We can’t implement above use-case with Static filtering because the filtering rules are hardcoded in the bean class.
Why use Dynamic filtering ?
In Dynamic Filtering we use @JsonFilter and FilterProvider, which allows us to define filtering rules in runtime.
The controller can dynamically specify which fields to include/exclude for a given request, providing fine-grained control for different use cases or user roles.
This is the preferred approach for complex, multi-role APIs.
- For use cases where different APIs need different fields from the same bean (e.g., an
/admin/usersAPI shows all fields, but a/users/selfAPI only shows public fields)
Separation of Concerns (SoC)
A robust application adheres to SoC. Annotating a Domain Model (the object that represents data in the database) with @JsonIgnore couples the database structure with the API response format.
- Always use DTOs (Data Transfer Objects) for API responses.
- KeepsDomain Model clean, focused on business logic and persistence.
- Use Response DTO solely for the API response.
- Apply Static Filtering on the DTO properties that are never needed by the client (e.g., version IDs).
- For fields that sometimes need filtering, use Dynamic Filtering on the DTO.

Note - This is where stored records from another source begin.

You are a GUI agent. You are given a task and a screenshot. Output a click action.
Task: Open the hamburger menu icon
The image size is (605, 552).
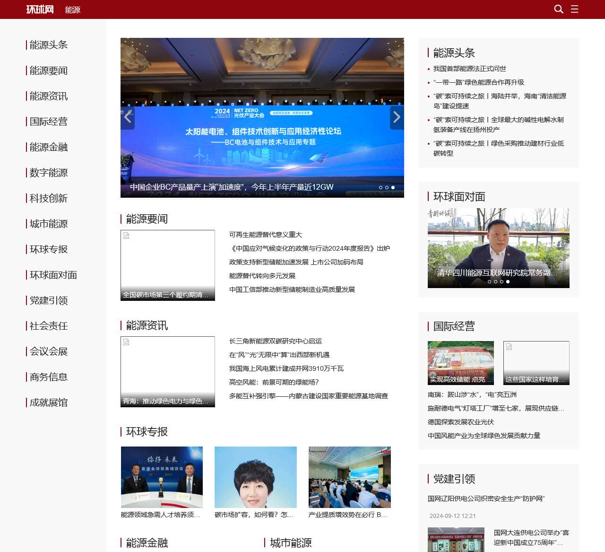pyautogui.click(x=574, y=9)
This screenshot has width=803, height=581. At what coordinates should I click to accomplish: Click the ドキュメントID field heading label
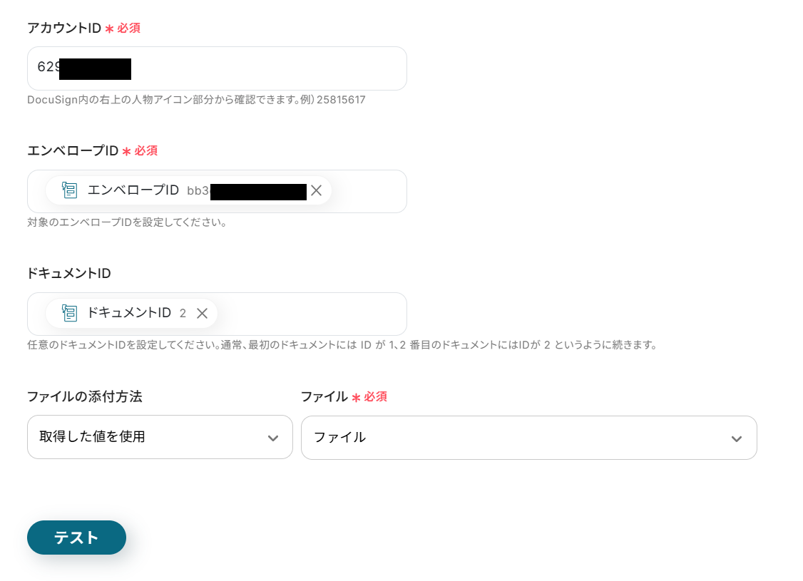tap(68, 273)
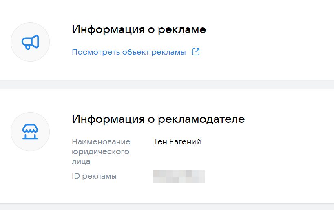Click the gray strip below the advertiser card
Image resolution: width=334 pixels, height=210 pixels.
(167, 207)
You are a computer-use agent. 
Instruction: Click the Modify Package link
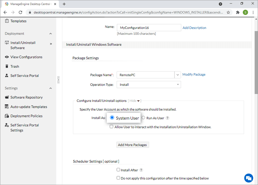(194, 74)
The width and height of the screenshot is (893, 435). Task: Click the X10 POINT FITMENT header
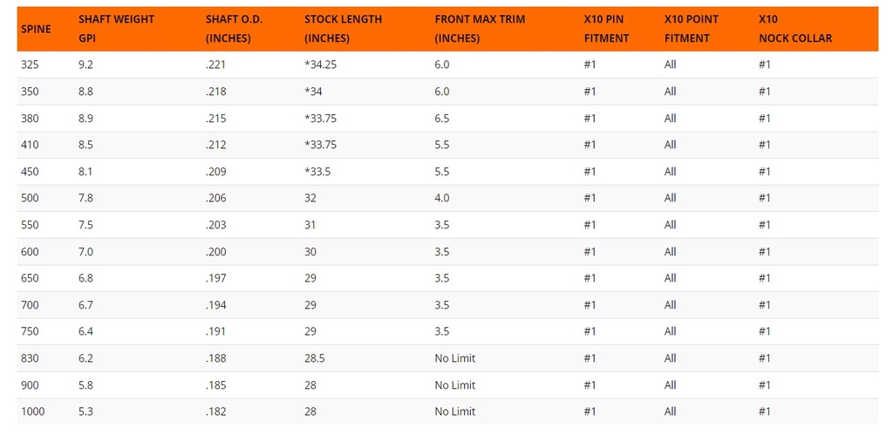click(688, 29)
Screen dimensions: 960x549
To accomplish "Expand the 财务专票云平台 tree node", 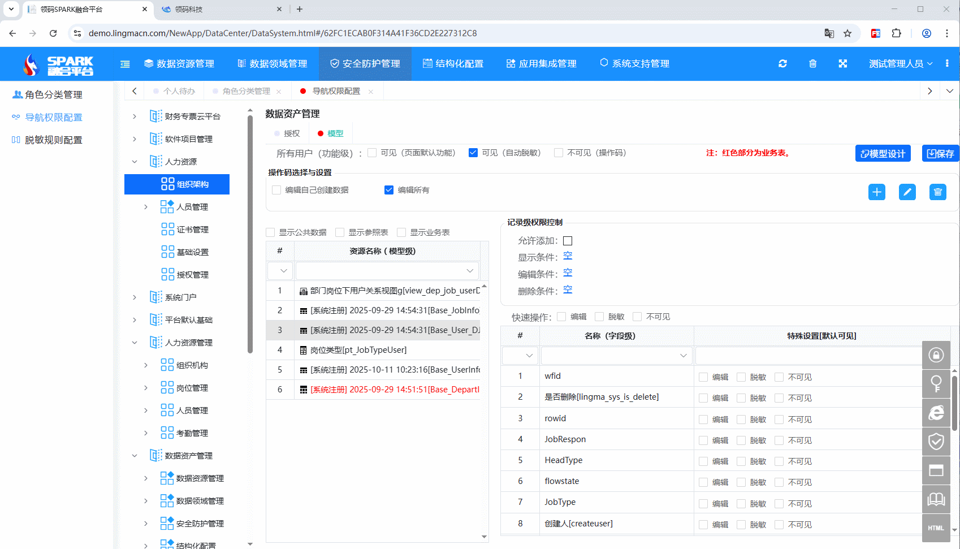I will pyautogui.click(x=134, y=116).
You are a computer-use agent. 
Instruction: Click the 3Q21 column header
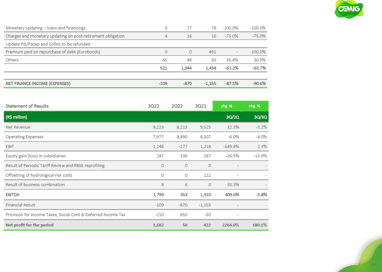(201, 106)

- Use Static Filtering for properties that should NEVER be exposed by ANY API endpoint (e.g., the hashed password field in a
Userentity).
Security Implications
Static filtering is a simple and effective solution, but we must be aware of its limitations. Relying solely on content filtering is not a complete security solution.
Always validate user roles/permissions in the controller/service layer before fetching or returning sensitive data, as filtering is merely a presentation layer safeguard.